◆ **ASSIGNED TASK**
Beginning with the line that contains "Click the highlighted rtsp://192.168.1.1/MJPG" in the material below, print each line exactly until the line that contains "Given: Click the Google Cloud logo" has been printed, then stop.

Start of RAW DATA

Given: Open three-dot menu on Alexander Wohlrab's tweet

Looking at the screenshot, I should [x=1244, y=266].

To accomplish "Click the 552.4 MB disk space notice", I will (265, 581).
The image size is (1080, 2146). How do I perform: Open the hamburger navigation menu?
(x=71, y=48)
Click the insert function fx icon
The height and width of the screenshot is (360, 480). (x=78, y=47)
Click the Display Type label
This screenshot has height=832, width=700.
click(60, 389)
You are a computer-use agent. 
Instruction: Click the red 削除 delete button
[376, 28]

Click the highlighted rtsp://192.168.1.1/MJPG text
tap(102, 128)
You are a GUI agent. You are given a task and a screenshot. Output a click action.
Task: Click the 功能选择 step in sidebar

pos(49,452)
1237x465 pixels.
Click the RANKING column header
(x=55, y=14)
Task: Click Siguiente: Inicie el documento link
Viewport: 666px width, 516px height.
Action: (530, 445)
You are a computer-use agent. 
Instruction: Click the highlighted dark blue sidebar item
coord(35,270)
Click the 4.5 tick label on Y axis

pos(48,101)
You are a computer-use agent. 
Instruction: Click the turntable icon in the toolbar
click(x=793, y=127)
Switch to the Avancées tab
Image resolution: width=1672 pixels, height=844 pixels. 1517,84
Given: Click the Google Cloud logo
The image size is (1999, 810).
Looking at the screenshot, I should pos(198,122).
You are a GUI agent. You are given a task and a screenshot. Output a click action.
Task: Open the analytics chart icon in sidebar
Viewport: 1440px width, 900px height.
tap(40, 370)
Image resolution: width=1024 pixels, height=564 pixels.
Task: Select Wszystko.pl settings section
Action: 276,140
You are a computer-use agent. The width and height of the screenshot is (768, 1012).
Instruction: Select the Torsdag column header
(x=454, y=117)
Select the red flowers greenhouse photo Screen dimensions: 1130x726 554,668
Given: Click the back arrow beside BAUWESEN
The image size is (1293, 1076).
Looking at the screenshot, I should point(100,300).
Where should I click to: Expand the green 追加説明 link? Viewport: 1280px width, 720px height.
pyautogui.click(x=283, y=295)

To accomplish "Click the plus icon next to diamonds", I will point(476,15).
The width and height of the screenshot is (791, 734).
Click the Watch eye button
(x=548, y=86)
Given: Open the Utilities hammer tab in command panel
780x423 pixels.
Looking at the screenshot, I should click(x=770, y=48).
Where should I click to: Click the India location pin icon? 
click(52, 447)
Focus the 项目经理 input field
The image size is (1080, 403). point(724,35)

End of RAW DATA

◆ **ANSWER SECTION**
Click the highlighted rtsp://192.168.1.1/MJPG text
tap(102, 128)
You are a GUI agent. You are given a task and a screenshot. Output a click action.
Task: Click the 功能选择 step in sidebar

pos(49,452)
1237x465 pixels.
Click the RANKING column header
(x=55, y=14)
Task: Click Siguiente: Inicie el documento link
Viewport: 666px width, 516px height.
Action: (530, 445)
You are a computer-use agent. 
Instruction: Click the highlighted dark blue sidebar item
coord(35,270)
Click the 4.5 tick label on Y axis

pos(48,101)
You are a computer-use agent. 
Instruction: Click the turntable icon in the toolbar
click(x=793, y=127)
Switch to the Avancées tab
Image resolution: width=1672 pixels, height=844 pixels. 1517,84
Given: Click the Google Cloud logo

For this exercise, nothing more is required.